Not all spec building is created equal, Equilibrium president Jason Rifkin said.

He noted that while certain kinds of medical office or lab space can be built for a relatively wide range of potential tenants, biomanufacturing space is a much more difficult sell.

“You wouldn't build a bottling plant and hope Coca-Cola takes it because they like the way you built it,” Rifkin said.

Life sciences employment in Maryland is expected to outpace the growth of all other sectors over the next several years, Transwestern Senior Managing Research Director Elizabeth Norton said.

Meanwhile, the pipeline of talent to fill those spaces is similarly strained. Rifkin said many of his clients are confessing to issues finding the talent they need.

“We hear that time and again from all these companies, they are having a real hard time finding people,” Rifkin said. “They’re starting to cannibalize individuals from each other.”

GlenLine Investments founder and Managing Principal Scott Nudelman said the industry needs to be “laser-focused” on growing the workforce pipeline for biomanufacturing jobs and other life sciences jobs that don’t require graduate degrees if the region wants to continue its record expansion.

He noted that while the region is a top 5 market for life sciences, there is still room for improvement to attract venture capital funding, something he believes will come with a stronger labor supply.

“We can be focused certainly on the large companies, but we should be equally focused on the two-year programs, the four-year programs, workforce development all the way from quality control up to Ph.D.s and to the executives,” Nudelman said. “I think if we really lead with that we will continue to grow to maintain our top 5 presence that we enjoy today.”

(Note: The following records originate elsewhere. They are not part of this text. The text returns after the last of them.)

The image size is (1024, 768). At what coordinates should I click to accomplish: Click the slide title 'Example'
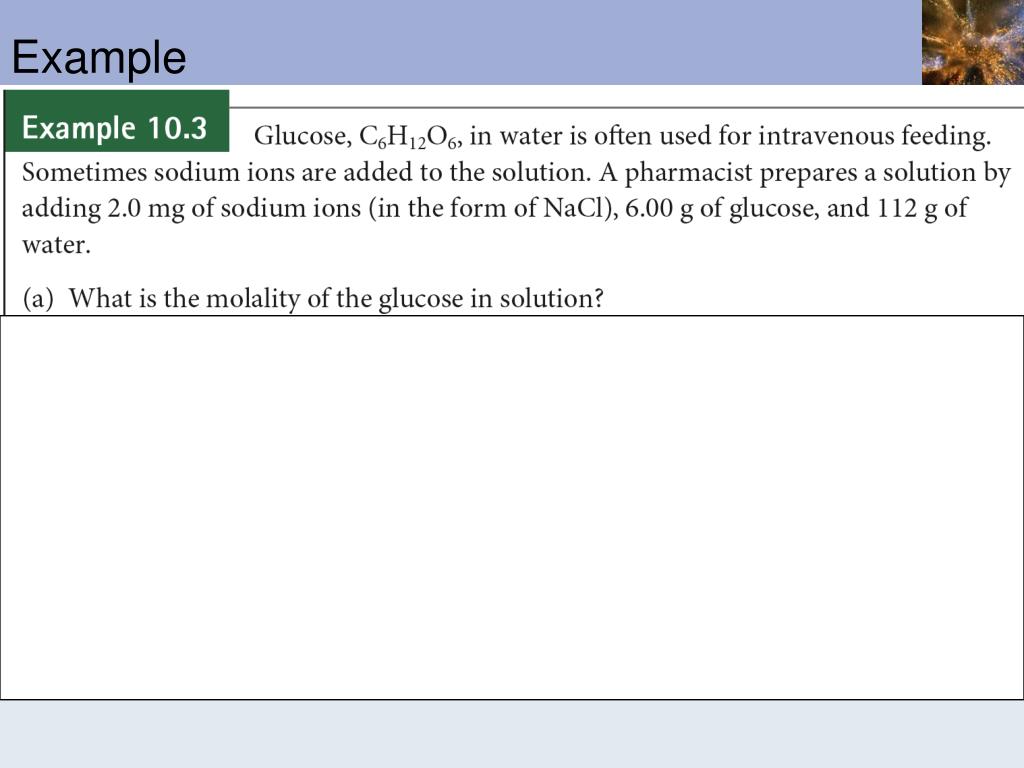click(x=99, y=57)
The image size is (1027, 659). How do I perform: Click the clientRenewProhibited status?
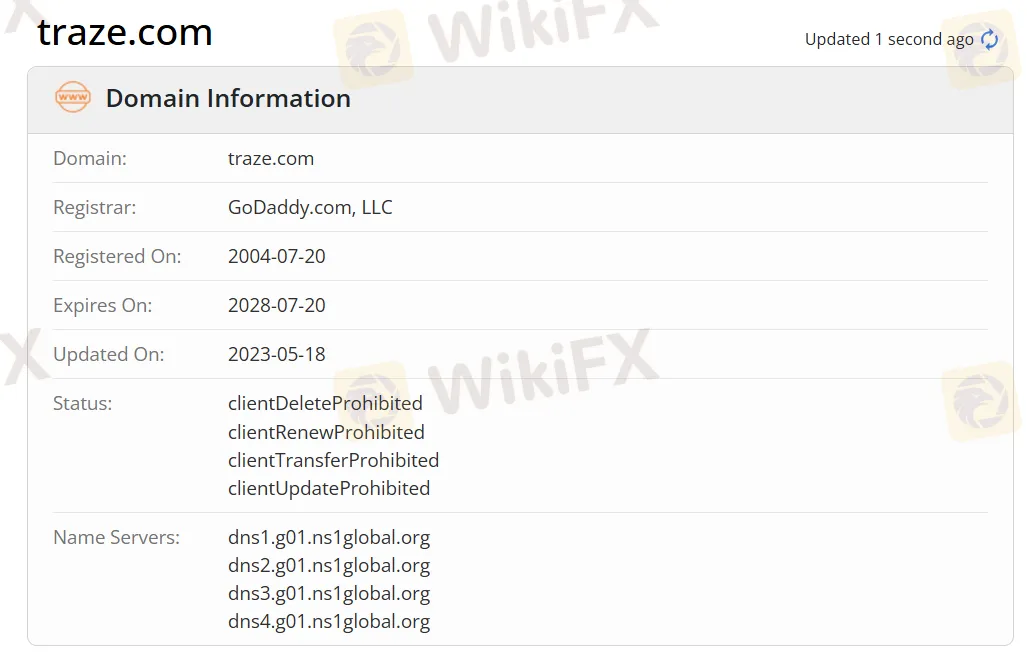coord(326,432)
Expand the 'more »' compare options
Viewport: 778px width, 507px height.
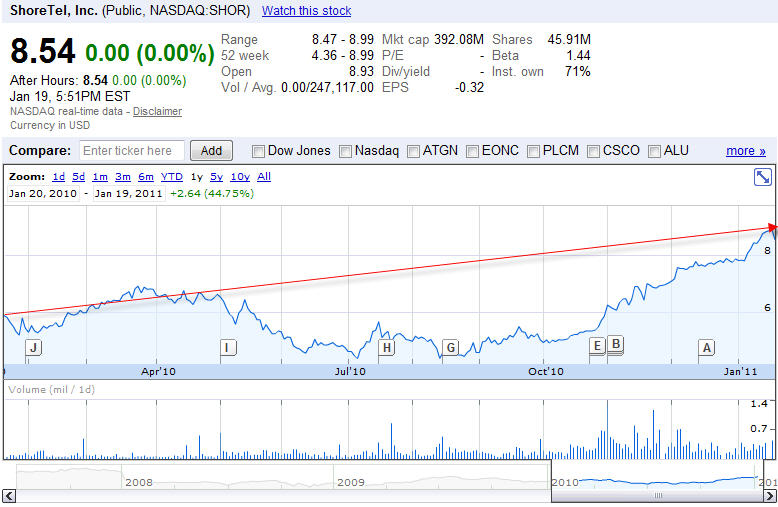[745, 151]
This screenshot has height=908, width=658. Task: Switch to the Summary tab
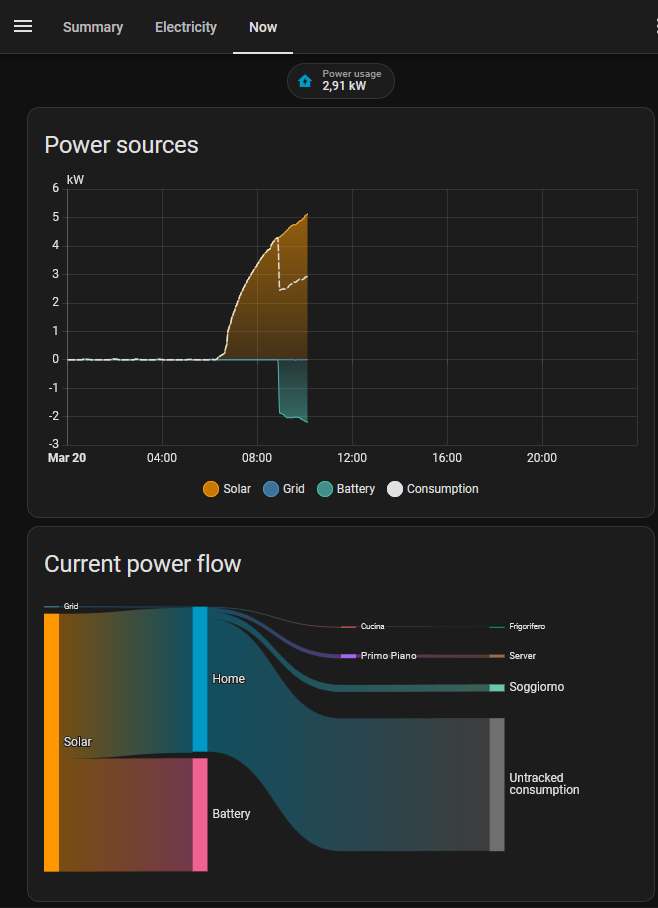coord(93,27)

Association of University Research Parks' Brian Darmody, George Mason University Institute for BioHealth's Amy Adams, NFP's Ken Jenkins, Montgomery County Economic Development Corp.'s Brad Stewart, Maryland Department of Commerce's Ulyana Desiderio and Ellume USA's Jeff Boyle

Association of University Research Parks CEO Brian Darmody said the universities could do more with public and private partners to develop a larger, regionwide life sciences hub.

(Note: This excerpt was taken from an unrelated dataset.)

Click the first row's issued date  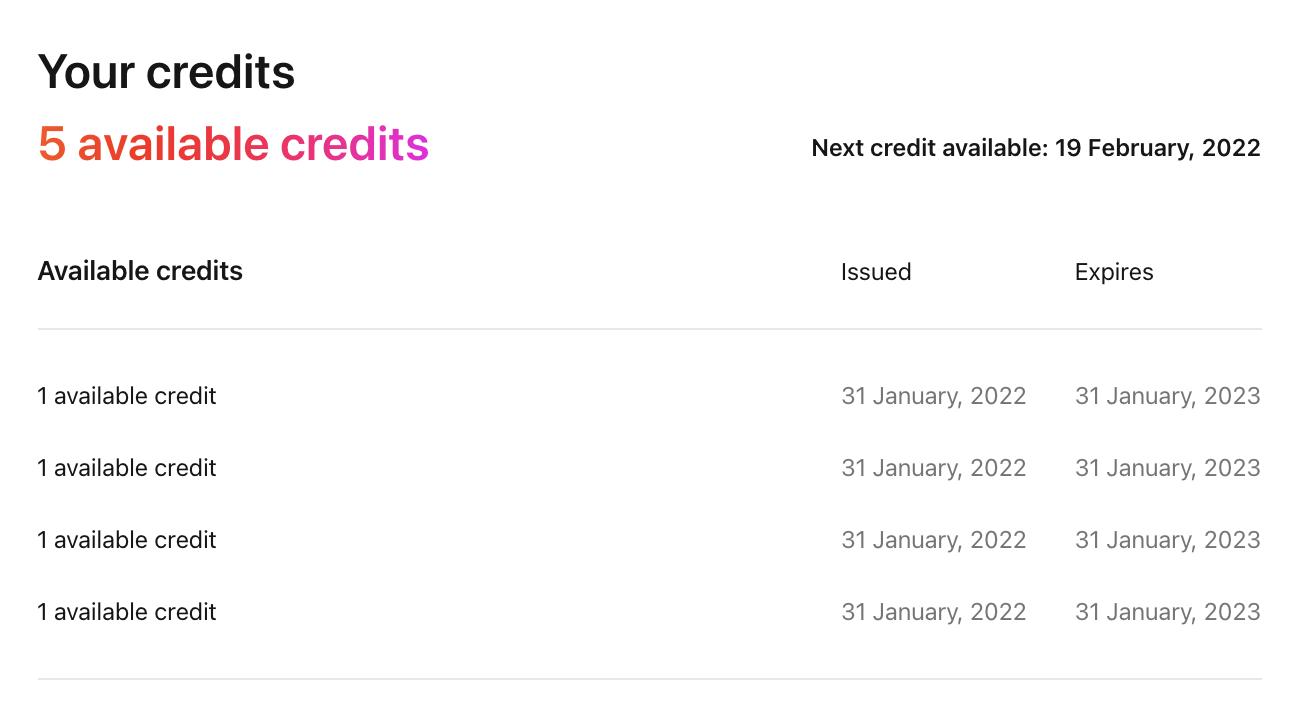coord(934,397)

“The distance between N.C. State and Duke is about the same distance as between Johns Hopkins and College Park, but we view College Park and Baltimore as two different regions, whereas Research Triangle, they’ve surmounted that,” Darmody said. “We don’t think as a region.”

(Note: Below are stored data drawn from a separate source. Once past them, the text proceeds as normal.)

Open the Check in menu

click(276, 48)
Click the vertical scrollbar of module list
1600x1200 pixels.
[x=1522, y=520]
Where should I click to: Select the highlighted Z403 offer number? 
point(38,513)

While the federal government's life sciences hubs, like the National Institutes of Health and the Food and Drug Administration, are based in Montgomery County, Nudelman said the region should do a better job encouraging those scientists to go corporate.

"We need to be laser-focused on championing stories of government scientists who went into the private sector," Nudelman said. "We don’t have what exists at Kendall Square, where MIT supports scientists going out into the private sector. We don’t have Research Triangle Park. That public-private partnership is lacking a bit. In the next five years, I think the challenge to all of us is to evolve that ecosystem." 

Still, the growth in the market indicates plenty of room for optimism, said Ulyana Desiderio, director of biohealth and life sciences in the Maryland Department of Commerce. Desiderio is focused on finding ways to retain talent from university to commercialization to manufacturing to ensure the regional life sciences industry can encompass all stages of business development.

She said universities are collaborating more today than they have previously and noted funding from NIH has returned to strong levels after several years of sequestration and budget cuts.

“There are hundreds of companies in somebody’s brains right now or on a piece of napkin,” Desiderio said. “In terms of what’s coming online, the growth that we’re experiencing is very exciting, and we’re very happy.”